Keywords: candidate phyla radiation; epiparasite; interspecies interaction; periodontitis; symbiont; ultra-small bacteria.

Figure 1.

Saccharibacteria (TM7) biogeography in the oral cavity. With the accumulated availability of 16S rRNA gene sequences in databases, the phylogenetic diversity of the phylum results in at least 6 major taxonomic groups, which are detected at various levels in the oral cavity. Pie charts displaying the percentage distribution of the different groups within the phylum across oral cavity sites were derived from a reanalysis of the Human Microbiome Project data (https://hmpdacc.org/) with recently established reference sequences from the different groups.

Figure 2.

Genome scale metabolic maps of the XH001 and TM7x interaction. Curated, genome scale metabolic models of XH001 and TM7x derived from collaboration with the Biocyc team, which is publically available (https://biocyc.org/). There is a major contrast in the predicted functions for each of these bacteria.

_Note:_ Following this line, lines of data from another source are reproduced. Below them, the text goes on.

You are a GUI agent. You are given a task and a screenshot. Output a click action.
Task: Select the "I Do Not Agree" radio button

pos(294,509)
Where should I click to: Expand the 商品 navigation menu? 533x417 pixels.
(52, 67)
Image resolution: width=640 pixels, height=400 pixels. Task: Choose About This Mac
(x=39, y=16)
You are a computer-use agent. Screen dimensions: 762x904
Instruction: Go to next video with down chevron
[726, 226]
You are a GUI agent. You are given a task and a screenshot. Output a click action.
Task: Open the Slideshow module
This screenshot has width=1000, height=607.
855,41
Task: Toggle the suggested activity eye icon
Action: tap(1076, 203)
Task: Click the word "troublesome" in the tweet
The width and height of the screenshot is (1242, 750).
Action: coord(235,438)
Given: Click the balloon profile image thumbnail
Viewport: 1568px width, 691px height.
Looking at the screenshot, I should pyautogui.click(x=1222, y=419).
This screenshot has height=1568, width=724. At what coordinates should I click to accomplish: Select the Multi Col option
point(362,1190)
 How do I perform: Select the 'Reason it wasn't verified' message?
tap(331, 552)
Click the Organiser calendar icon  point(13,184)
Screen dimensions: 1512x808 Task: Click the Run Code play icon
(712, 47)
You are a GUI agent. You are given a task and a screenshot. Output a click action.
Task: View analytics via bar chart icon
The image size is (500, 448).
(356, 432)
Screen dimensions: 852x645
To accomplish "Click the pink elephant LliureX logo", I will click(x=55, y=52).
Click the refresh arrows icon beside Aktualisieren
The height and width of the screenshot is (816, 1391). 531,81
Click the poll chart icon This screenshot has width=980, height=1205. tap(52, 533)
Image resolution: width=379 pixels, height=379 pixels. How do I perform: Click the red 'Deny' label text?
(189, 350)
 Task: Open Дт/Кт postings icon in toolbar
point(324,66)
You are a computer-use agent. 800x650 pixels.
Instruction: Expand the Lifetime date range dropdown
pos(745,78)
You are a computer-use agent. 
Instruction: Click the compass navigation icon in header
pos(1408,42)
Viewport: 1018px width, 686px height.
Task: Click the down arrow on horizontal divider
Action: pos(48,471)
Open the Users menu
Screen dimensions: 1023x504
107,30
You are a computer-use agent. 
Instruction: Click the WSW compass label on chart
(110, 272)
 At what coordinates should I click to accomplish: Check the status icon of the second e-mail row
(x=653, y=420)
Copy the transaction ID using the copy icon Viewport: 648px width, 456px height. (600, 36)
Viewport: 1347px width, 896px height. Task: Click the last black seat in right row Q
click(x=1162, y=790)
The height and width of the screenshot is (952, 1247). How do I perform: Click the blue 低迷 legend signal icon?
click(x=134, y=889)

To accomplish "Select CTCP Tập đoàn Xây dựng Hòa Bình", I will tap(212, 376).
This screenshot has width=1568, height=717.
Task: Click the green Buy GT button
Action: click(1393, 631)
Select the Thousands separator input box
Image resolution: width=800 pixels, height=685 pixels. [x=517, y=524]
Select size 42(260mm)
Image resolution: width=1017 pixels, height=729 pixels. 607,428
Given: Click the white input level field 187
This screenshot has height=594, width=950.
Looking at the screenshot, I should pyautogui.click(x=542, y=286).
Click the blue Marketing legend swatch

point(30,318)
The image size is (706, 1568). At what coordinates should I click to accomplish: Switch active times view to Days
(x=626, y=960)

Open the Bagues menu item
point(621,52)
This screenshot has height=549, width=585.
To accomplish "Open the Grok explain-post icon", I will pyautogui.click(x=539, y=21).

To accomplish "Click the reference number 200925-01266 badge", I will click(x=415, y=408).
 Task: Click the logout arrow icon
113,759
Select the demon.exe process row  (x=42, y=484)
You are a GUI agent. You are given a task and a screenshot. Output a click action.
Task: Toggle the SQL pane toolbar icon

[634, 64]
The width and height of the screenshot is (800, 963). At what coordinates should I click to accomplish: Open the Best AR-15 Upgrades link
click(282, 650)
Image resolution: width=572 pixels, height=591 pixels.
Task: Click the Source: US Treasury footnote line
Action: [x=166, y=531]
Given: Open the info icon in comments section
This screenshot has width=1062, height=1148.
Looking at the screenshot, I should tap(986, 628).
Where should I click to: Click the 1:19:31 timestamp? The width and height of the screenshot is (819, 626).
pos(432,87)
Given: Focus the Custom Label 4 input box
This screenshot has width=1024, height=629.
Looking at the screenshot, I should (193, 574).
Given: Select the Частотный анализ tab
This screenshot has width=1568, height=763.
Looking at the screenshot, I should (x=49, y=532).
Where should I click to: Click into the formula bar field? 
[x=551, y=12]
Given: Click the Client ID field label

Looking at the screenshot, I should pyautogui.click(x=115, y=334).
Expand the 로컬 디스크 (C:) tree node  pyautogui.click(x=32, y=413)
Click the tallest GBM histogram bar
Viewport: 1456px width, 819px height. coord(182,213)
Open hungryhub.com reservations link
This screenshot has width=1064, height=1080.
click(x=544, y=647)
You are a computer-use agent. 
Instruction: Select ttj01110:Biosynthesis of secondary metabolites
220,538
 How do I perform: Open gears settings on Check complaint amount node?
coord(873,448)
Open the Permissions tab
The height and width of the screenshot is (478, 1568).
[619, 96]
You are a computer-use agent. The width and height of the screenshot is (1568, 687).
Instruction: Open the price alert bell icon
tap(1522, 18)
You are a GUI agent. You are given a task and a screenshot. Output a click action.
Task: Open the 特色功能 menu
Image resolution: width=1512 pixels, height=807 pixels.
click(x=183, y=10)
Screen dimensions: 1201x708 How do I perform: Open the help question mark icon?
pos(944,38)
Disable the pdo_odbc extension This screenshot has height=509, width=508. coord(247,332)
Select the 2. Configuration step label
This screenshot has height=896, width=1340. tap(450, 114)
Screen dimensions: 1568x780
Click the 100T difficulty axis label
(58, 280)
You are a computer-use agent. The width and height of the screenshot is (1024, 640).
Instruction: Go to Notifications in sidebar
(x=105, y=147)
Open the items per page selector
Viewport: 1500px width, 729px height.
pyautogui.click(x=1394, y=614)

Actinomyces odontolyticus XH001 has 123 pathways and 774 reactions and 501 predicted enzymes. The reduced genome parasite TM7x is auxotrophic for all essential amino acids and in comparison has only 20 pathways and 151 reactions with 101 predicted enzymes. XH001: Actinomyces odontolyticus strain XH00; TM7x: Nanosynbacter lyticus type strain TM7x.

Figure 3.

Flux balance analysis of the XH001 and TM7x interaction. Flux balance analysis using the Seed Model (http://modelseed.org/) enables a cursory prediction of the possible metabolic interaction between the two species in minimal media with glucose as the carbon source. Lactate under these conditions is the predicted substrate for TM7x metabolism. Colored nodes represent compounds and lines with numbers represent the predicted flux of metabolites. XH001: Actinomyces odontolyticus strain XH001; TM7x: Nanosynbacter lyticus type strain TM7x.

Figure 4.

TM7x represents the first CPR bacteria cocultivated with its host. (a) Current view of the tree of life highlights TM7 and CPR (tree inferred from concatenated ribosomal gene data set provided by Hug et al. 2016). (b) Fluorescence in situ hybridization image shows the epiparasitic relationship between TM7x and its bacterial host XH001. (c) TM7x/XH001 provides a better understanding of bacterial epiparasitic interaction: (1) a detailed mechanistic understanding of the dynamic parasitic interaction between TM7x and its host bacterium XH001; (2) the host selection and host range of TM7x; (3) the impact of interaction on bacterial physiology; and (4) pathogenic potential. CPR, Candidate Phyla Radiation. XH001: Actinomyces odontolyticus strain XH00; TM7x: Nanosynbacter lyticus type strain TM7x.